-------- Records for the task --------

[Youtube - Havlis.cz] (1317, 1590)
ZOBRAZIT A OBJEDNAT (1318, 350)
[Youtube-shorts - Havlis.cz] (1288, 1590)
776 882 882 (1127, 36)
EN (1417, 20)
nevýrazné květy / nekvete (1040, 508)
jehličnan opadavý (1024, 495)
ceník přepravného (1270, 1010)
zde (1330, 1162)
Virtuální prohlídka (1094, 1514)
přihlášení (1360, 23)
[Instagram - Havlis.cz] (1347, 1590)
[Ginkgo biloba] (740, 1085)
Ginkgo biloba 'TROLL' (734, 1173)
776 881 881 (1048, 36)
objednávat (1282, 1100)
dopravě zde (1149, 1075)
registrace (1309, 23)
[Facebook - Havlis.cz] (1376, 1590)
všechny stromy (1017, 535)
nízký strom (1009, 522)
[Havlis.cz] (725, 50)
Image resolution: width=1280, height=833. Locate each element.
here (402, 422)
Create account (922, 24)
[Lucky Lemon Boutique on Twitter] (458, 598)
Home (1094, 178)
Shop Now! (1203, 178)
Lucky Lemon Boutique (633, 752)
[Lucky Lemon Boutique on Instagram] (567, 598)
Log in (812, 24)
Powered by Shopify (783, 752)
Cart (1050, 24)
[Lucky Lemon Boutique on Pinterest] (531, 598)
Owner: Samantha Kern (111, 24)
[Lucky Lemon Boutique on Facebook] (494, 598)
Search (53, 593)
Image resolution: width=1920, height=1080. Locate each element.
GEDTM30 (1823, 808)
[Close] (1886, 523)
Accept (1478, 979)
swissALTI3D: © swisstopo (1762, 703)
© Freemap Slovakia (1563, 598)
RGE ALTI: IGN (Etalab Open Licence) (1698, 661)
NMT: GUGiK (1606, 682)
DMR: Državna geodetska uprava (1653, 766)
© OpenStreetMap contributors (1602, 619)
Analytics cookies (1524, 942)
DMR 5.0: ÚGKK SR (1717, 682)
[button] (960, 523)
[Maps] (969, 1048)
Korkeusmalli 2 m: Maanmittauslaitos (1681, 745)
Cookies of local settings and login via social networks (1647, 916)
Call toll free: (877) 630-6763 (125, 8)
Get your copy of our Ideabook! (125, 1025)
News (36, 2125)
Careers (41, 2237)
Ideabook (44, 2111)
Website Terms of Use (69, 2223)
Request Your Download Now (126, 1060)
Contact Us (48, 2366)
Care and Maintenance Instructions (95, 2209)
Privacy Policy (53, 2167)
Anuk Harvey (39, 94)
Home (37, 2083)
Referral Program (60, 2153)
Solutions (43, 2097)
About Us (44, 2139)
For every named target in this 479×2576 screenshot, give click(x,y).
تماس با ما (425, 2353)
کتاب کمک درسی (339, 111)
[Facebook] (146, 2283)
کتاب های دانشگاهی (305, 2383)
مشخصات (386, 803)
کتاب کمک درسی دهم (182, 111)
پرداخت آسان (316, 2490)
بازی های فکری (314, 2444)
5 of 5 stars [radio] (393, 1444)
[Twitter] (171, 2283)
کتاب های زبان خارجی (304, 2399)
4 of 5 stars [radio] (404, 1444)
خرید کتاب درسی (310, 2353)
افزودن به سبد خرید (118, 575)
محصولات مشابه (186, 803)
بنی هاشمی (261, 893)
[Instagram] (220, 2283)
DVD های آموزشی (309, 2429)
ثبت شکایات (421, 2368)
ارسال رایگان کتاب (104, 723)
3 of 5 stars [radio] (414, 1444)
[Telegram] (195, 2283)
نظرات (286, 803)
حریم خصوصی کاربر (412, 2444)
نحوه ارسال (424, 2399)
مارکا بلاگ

--------

## Exercise details
Please transcribe the full listing exactly, down to the last line.

## Solution below
[Youtube - Havlis.cz] (1317, 1590)
ZOBRAZIT A OBJEDNAT (1318, 350)
[Youtube-shorts - Havlis.cz] (1288, 1590)
776 882 882 (1127, 36)
EN (1417, 20)
nevýrazné květy / nekvete (1040, 508)
jehličnan opadavý (1024, 495)
ceník přepravného (1270, 1010)
zde (1330, 1162)
Virtuální prohlídka (1094, 1514)
přihlášení (1360, 23)
[Instagram - Havlis.cz] (1347, 1590)
[Ginkgo biloba] (740, 1085)
Ginkgo biloba 'TROLL' (734, 1173)
776 881 881 (1048, 36)
objednávat (1282, 1100)
dopravě zde (1149, 1075)
registrace (1309, 23)
[Facebook - Havlis.cz] (1376, 1590)
všechny stromy (1017, 535)
nízký strom (1009, 522)
[Havlis.cz] (725, 50)
Image resolution: width=1280, height=833. Locate each element.
here (402, 422)
Create account (922, 24)
[Lucky Lemon Boutique on Twitter] (458, 598)
Home (1094, 178)
Shop Now! (1203, 178)
Lucky Lemon Boutique (633, 752)
[Lucky Lemon Boutique on Instagram] (567, 598)
Log in (812, 24)
Powered by Shopify (783, 752)
Cart (1050, 24)
[Lucky Lemon Boutique on Pinterest] (531, 598)
Owner: Samantha Kern (111, 24)
[Lucky Lemon Boutique on Facebook] (494, 598)
Search (53, 593)
Image resolution: width=1920, height=1080. Locate each element.
GEDTM30 (1823, 808)
[Close] (1886, 523)
Accept (1478, 979)
swissALTI3D: © swisstopo (1762, 703)
© Freemap Slovakia (1563, 598)
RGE ALTI: IGN (Etalab Open Licence) (1698, 661)
NMT: GUGiK (1606, 682)
DMR: Državna geodetska uprava (1653, 766)
© OpenStreetMap contributors (1602, 619)
Analytics cookies (1524, 942)
DMR 5.0: ÚGKK SR (1717, 682)
[button] (960, 523)
[Maps] (969, 1048)
Korkeusmalli 2 m: Maanmittauslaitos (1681, 745)
Cookies of local settings and login via social networks (1647, 916)
Call toll free: (877) 630-6763 (125, 8)
Get your copy of our Ideabook! (125, 1025)
News (36, 2125)
Careers (41, 2237)
Ideabook (44, 2111)
Website Terms of Use (69, 2223)
Request Your Download Now (126, 1060)
Contact Us (48, 2366)
Care and Maintenance Instructions (95, 2209)
Privacy Policy (53, 2167)
Anuk Harvey (39, 94)
Home (37, 2083)
Referral Program (60, 2153)
Solutions (43, 2097)
About Us (44, 2139)
For every named target in this 479×2576 screenshot, give click(x,y).
تماس با ما (425, 2353)
کتاب کمک درسی (339, 111)
[Facebook] (146, 2283)
کتاب های دانشگاهی (305, 2383)
مشخصات (386, 803)
کتاب کمک درسی دهم (182, 111)
پرداخت آسان (316, 2490)
بازی های فکری (314, 2444)
5 of 5 stars [radio] (393, 1444)
[Twitter] (171, 2283)
کتاب های زبان خارجی (304, 2399)
4 of 5 stars [radio] (404, 1444)
خرید کتاب درسی (310, 2353)
افزودن به سبد خرید (118, 575)
محصولات مشابه (186, 803)
بنی هاشمی (261, 893)
[Instagram] (220, 2283)
DVD های آموزشی (309, 2429)
ثبت شکایات (421, 2368)
ارسال رایگان کتاب (104, 723)
3 of 5 stars [radio] (414, 1444)
[Telegram] (195, 2283)
نظرات (286, 803)
حریم خصوصی کاربر (412, 2444)
نحوه ارسال (424, 2399)
مارکا بلاگ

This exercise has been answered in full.